En las últimas semanas la asignatura de Religión que se imparte en los centros ha vuelto a ser noticia; o, más concretamente, ha vuelto a ser noticia el futuro de esta materia. Pareciera que, en España, la formación de un nuevo gobierno aparejase siempre la apertura de una misteriosa caja de Pandora, de donde se desparramarían algunos de los fantasmas que la sociedad española lleva arrastrando desde hace ya no pocas décadas. Uno de ellos, ¡cómo no!, es la conveniencia de impartir la asignatura de Religión en las aulas. Se podría escribir mucho sobre el tema, y presentar igualmente muchos argumentos de peso a favor o en contra. Sin embargo, todo esto no estaría exento del pesado elemento ideológico que habitualmente condiciona cualquier tipo de debate en nuestro país.
En primer lugar, la Religión no busca hacer proselitismo. Es importante tomar como punto de partida este matiz: no hay que confundir nunca una clase de Religión con la catequesis. Si arrancásemos desde aquí nuestro debate, creo que muchos de esos viejos fantasmas a los que antes hacía referencia se disolverían como un simple azucarillo.
Por otro lado, no podemos negar la importancia que ha tenido el hecho religioso no ya en la historia occidental, de la que somos herederos directos, sino en la propia concepción existencial del hombre, siempre errante a través del tiempo, de la historia y de los siglos, eterno buscador del sentido de su vida. La asignatura de Religión es un instrumento tan válido como eficaz para explicar al alumnado como a través del estudio, la literatura, la arquitectura, la música, es decir, cómo por medio de la cultura el hombre ha querido expresar esa búsqueda de lo trascendente, yendo más allá de lo material, y dando un salto hacia aquello que ni siquiera nuestra condición limitada puede pronunciar, aunque casi lo esté rozando con la yema de los dedos.
En efecto, el sentido religioso del hombre se halla presente, nos guste o no, en algunos de los momentos clave de la historia de la humanidad. Nadie puede negar que la cuestión de Dios ha ocupado un tiempo precioso en el esfuerzo pensante de tantos y tantos filósofos, que han intentado explicar lo que somos hoy; o que algunas de las más maravillosas obras de arte, como las catedrales que salpican nuestra cultura, se idearon y edificaron con la sed de las piedras vivas que somos todos y cada uno de nosotros, y que esconden un anhelo por llegar a lo imposible. En este sentido, un breve paseo por algunas de las pinacotecas más deslumbrantes del mundo sirven para darse cuenta del temblor religioso que ha deslumbrado a algunos de los mayores artistas de todos los tiempos.
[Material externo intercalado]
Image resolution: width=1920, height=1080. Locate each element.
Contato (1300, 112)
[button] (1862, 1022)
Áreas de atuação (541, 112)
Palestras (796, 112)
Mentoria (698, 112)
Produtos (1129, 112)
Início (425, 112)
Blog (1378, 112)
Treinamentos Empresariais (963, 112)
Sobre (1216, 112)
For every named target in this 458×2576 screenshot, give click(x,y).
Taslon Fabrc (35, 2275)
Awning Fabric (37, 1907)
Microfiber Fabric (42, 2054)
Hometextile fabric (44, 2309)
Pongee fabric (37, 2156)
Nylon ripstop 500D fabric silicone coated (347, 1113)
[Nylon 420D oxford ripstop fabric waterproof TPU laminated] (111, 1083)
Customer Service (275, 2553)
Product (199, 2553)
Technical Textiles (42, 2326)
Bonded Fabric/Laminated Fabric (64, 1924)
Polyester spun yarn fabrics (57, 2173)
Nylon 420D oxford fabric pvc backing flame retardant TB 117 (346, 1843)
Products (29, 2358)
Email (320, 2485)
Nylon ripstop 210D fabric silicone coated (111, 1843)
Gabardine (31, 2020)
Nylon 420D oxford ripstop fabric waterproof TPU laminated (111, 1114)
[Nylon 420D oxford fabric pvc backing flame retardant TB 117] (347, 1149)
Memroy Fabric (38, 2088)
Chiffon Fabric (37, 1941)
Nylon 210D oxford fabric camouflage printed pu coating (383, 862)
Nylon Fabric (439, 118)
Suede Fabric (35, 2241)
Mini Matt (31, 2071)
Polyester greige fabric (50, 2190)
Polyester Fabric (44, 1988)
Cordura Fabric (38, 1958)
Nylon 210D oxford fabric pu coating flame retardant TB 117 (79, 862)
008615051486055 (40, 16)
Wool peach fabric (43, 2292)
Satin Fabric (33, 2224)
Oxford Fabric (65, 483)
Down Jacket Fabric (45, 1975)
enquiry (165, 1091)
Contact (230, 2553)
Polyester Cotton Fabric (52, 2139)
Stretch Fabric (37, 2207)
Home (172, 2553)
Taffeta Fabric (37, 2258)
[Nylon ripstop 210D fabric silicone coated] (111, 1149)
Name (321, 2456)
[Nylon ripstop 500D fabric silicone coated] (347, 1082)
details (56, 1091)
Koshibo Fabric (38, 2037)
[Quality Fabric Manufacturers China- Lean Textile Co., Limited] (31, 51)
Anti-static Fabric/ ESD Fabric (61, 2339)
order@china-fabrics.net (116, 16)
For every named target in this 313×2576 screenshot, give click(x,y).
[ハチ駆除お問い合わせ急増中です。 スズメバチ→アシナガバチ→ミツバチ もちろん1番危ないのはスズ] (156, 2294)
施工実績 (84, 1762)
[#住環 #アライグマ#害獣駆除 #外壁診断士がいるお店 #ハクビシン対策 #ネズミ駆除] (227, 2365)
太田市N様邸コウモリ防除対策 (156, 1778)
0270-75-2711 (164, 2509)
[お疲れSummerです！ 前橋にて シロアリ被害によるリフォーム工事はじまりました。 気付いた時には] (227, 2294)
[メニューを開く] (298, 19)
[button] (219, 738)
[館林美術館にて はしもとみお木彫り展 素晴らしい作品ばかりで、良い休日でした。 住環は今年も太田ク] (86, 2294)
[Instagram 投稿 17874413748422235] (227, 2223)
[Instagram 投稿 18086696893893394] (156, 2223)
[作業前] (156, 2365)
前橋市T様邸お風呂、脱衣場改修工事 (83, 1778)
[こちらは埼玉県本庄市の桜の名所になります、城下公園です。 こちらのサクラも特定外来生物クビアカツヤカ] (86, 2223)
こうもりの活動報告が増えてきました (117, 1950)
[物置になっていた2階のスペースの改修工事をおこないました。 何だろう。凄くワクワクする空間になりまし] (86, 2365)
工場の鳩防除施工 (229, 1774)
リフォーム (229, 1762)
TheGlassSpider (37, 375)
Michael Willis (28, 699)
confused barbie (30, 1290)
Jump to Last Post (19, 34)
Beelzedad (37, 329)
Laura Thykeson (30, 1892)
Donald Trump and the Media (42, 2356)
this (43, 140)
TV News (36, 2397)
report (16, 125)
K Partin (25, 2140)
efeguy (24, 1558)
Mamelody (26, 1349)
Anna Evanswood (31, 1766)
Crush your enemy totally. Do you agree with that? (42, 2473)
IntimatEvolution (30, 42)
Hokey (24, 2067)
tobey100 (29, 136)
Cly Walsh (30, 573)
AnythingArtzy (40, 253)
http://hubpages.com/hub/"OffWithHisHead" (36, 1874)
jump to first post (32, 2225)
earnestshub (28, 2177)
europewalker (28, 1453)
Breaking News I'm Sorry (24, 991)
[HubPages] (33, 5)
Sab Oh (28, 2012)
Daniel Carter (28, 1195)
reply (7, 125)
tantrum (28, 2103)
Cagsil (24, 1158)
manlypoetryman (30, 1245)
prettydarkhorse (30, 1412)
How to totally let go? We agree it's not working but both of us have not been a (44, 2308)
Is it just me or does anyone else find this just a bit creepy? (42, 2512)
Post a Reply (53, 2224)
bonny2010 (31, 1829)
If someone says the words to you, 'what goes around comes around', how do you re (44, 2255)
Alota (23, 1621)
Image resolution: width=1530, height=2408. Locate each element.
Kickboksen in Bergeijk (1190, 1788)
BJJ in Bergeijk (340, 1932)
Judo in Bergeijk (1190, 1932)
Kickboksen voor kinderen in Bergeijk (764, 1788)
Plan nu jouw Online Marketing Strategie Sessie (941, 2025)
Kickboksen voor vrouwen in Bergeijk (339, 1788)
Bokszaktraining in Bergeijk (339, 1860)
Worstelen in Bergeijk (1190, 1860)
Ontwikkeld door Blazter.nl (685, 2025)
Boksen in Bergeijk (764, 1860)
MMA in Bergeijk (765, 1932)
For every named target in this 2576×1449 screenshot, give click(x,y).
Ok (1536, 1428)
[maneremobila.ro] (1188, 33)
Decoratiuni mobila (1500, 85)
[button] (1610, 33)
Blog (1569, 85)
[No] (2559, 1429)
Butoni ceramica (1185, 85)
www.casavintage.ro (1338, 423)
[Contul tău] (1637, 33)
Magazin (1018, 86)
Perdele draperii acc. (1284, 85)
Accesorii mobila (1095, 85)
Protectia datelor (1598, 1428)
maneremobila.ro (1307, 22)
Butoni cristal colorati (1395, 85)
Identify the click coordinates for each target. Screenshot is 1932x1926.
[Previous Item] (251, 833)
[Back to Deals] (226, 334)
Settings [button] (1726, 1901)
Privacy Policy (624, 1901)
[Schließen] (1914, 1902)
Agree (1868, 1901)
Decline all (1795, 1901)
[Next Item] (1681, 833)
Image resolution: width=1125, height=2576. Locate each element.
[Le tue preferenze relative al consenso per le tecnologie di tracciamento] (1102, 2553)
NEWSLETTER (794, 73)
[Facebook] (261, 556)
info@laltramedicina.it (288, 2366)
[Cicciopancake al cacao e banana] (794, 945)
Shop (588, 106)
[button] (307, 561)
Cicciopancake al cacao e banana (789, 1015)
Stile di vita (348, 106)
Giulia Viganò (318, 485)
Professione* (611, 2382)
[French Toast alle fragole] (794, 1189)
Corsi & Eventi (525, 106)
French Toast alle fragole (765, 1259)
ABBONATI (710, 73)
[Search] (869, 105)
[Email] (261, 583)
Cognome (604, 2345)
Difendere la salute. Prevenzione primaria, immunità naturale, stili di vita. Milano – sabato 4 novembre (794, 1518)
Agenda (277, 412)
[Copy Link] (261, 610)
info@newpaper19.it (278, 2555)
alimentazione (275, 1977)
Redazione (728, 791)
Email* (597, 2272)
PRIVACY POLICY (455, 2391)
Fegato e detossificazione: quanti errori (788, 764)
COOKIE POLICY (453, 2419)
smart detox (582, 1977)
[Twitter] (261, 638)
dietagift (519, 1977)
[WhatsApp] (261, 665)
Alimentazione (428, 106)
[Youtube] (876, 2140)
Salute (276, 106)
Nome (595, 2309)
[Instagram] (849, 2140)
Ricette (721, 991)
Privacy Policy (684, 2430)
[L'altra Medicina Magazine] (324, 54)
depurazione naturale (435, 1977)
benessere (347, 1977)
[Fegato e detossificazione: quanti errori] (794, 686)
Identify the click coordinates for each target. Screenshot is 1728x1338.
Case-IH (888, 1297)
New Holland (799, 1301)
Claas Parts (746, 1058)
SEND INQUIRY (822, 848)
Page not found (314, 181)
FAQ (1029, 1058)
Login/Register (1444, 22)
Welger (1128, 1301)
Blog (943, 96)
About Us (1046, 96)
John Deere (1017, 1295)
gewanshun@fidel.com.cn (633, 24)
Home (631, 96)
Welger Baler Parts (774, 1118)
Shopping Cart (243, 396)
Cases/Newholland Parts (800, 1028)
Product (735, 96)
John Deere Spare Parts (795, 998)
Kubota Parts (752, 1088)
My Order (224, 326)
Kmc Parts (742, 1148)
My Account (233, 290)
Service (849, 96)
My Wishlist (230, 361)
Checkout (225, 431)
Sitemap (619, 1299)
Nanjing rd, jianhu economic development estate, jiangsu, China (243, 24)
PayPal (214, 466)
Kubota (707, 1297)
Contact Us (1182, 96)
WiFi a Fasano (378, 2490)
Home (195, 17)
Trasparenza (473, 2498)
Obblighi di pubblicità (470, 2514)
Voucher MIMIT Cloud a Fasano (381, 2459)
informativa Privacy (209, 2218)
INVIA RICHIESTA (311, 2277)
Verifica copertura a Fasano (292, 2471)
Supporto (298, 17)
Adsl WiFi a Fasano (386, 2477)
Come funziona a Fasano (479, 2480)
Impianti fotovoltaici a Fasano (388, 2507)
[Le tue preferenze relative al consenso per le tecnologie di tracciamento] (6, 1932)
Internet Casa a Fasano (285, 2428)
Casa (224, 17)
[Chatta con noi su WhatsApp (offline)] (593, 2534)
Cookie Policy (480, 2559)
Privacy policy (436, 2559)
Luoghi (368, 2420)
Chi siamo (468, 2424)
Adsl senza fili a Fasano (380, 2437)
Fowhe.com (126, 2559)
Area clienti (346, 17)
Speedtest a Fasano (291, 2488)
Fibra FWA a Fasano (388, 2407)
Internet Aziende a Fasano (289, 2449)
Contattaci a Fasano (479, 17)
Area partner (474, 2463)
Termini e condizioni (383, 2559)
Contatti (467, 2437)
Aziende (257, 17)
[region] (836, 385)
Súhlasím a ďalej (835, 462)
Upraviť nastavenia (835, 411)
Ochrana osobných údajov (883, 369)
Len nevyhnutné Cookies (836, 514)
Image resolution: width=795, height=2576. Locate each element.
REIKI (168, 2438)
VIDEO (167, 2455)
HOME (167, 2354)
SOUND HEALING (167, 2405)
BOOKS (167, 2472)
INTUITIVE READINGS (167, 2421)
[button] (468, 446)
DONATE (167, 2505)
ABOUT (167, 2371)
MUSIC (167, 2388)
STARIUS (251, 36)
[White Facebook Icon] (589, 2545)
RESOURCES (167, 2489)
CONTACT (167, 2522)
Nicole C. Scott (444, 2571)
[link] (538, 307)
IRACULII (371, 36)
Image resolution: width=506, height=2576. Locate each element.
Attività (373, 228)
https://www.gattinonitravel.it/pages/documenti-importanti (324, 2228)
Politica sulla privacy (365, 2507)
Ni qué decir de aquellas composiciones musicales, como la Pasión según san Mateo de Bach, o las obras de Tomás Luis de Victoria (por citar solo dos maestros entre una ingente marea de ellos), cuya escucha atenta nos continúan asombrando hasta recordar aquel versículo del Salmo 8, «qué es el hombre para que te acuerdes de él», admirados hasta el extremo de esta gran obra que es el caminar del hombre a través de la vida de todos los tiempos, pasados, presentes y futuros.
Solo por esto merece la pena romper una lanza a favor de la enseñanza de la Religión. Evidentemente, sería absolutamente imperdonable dejar escapar esta gran oportunidad educativa de transmitir quiénes somos y qué somos llamados a ser porque, entre otras cosas, condenándola al olvido, nos estaríamos traicionando a nosotros mismos y a nuestra historia.